Rara bersin. Ternyata, saat detik-detik terakhir tadi Rara membuka bibir, bukan karena ia sedang ancang-ancang melakukan French kiss, tapi karena ia ingin bersin. Begitulah. Moment romantis itu hilang dalam hitungan detik tepat saat Rara bersin diwajah Arga. Untungnya ia sempat menutup mulutnya, jadi air liurnya tidak sampai mengenai wajah Arga.
“Hahhahahaaaa….”, Arga tertawa geli melihat cara Rara bersin. “Kok bersin loe kayak kucing sih!! Hahhahaaa…Udah gitu, bersin bisa sampai lima kali gitu!! Sumpah!! Unik banget sih loe jadi cewe!! Hahahaaa”. “Bersin tuh yang lepas gituh!! Yang kenceng sekalian, biar lega!! Nah ini bersin udah kayak kucing!! Hatchii…hatchii…pelan gituh!! Bersin apaan tuh!! Hahahaaa”. “Sumpah luc….”, Rara membungkam mulut Arga dengan tangannya, sebelum Arga sempat melanjutkan ucapannya itu.
“Ga, sebenernya loe pernah suka nggak sih sama gue? Sayang sama gue?”, akhirnya pertanyaan yang selama ini bersarang dan terpendam itu keluar juga.
“…Luc…cu…”, Arga reflek melanjutkan ucapannya yang terpotong tadi. Ia dibuat kikuk seketika. Ia tidak menyangka Rara akan bertanya seperti itu.

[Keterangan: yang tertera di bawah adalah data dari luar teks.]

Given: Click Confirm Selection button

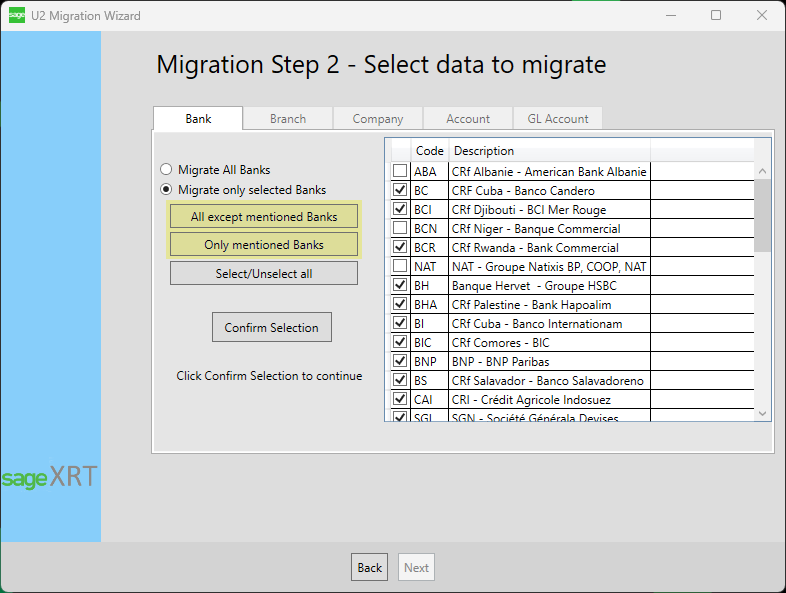Looking at the screenshot, I should click(272, 328).
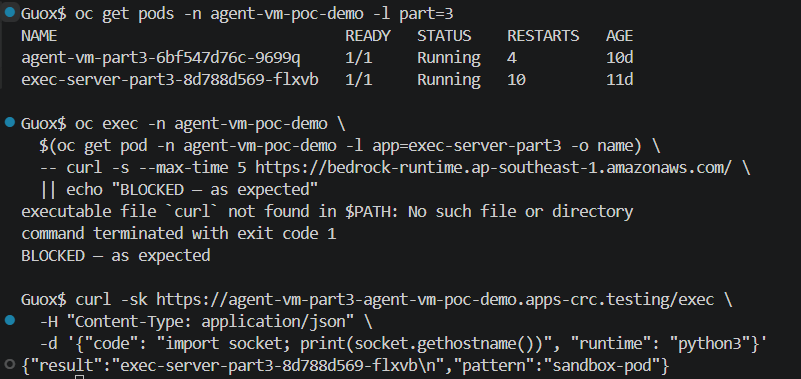Click the blue marker beside the Content-Type header line
This screenshot has width=801, height=379.
coord(10,320)
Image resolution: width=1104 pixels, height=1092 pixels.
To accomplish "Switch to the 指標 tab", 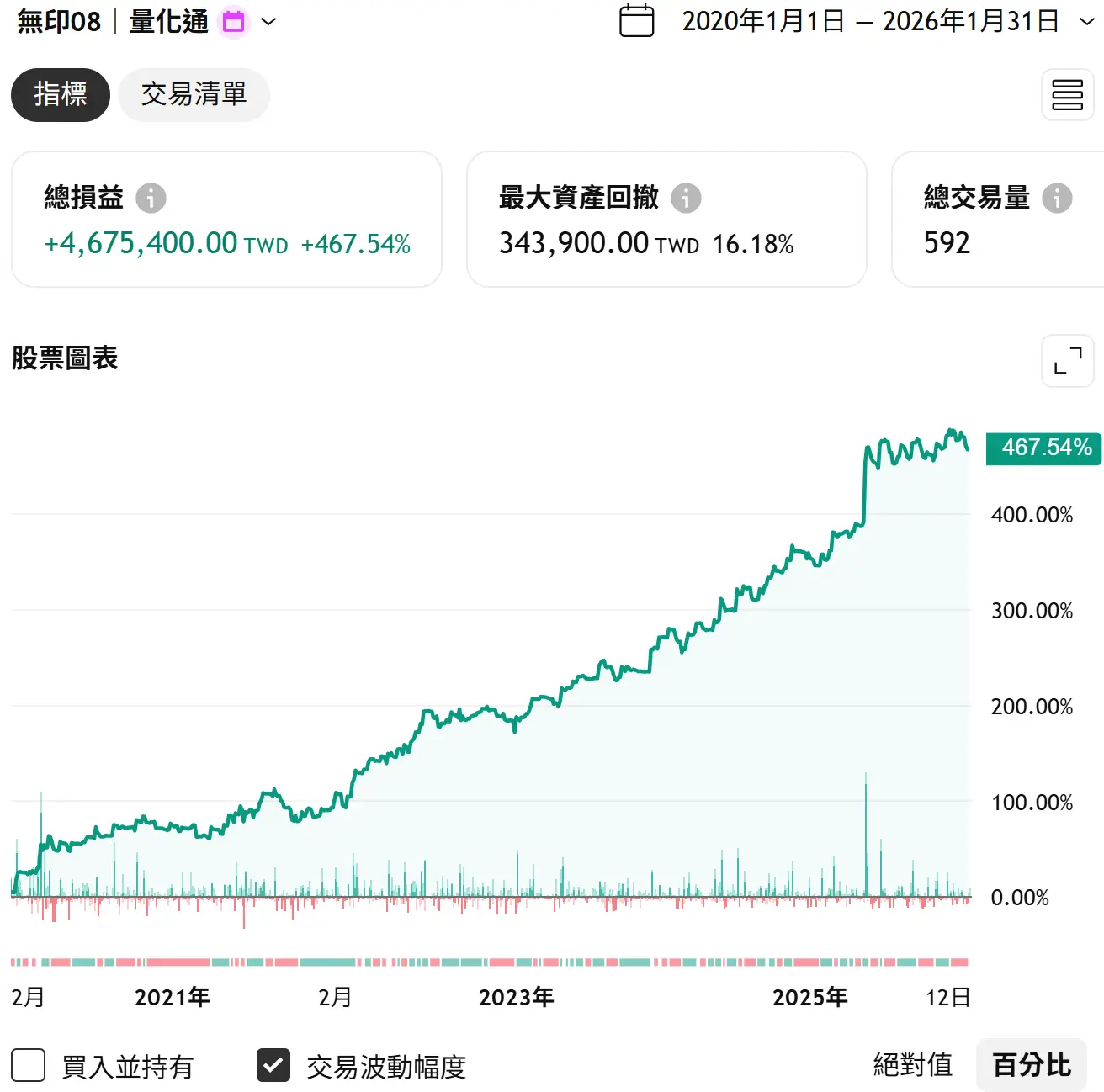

Mereka kemudian sama-sama terdiam.


“Tapi, Andi sahabat gue!”
“Bukan itu pertanyaan gue! Gue cuma mau tau perasaan loe ke gue, gimana!! Loe bahkan tau, kalo gue sama sekali nggak pernah ada perasaan apa-apa sama Andi!!”.
“Iya gue tau…”.
“Terus kenapa loe selalu maksain gue supaya gue suka sama dia! Supaya gue nerima cintanya!!”
“Karena dia sahabat gue! Please, ngertiin gue!’.

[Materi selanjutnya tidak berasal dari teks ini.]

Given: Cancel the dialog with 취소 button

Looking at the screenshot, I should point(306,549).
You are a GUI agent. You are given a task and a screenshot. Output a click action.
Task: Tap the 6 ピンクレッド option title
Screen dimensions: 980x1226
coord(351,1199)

“Ngertiin loe? Apa loe pernah ngertiin gue?”, mata Rara sudah berkaca-kaca. “Bukan dia yang gue suka, tapi loe!! Dan loe nggak pernah ngasih gue kesempatan untuk nunjukin semua itu!! Loe selalu nyambung-nyambungin gue sama sahabat loe itu!! Apa loe pernah mikirin perasaan gue?? Nggak pernah, Ga!! Nggak pernah!!”, kali ini air membanjiri matanya. Semua emosi yang tersimpan bertahun-tahun itu akhirnya meledak.
“Sorry....gue nggak tau! Gue nggak tau kalo loe suka sama gue”, Arga tampak panik melihat luapan emosi yang dikeluarkan Rara.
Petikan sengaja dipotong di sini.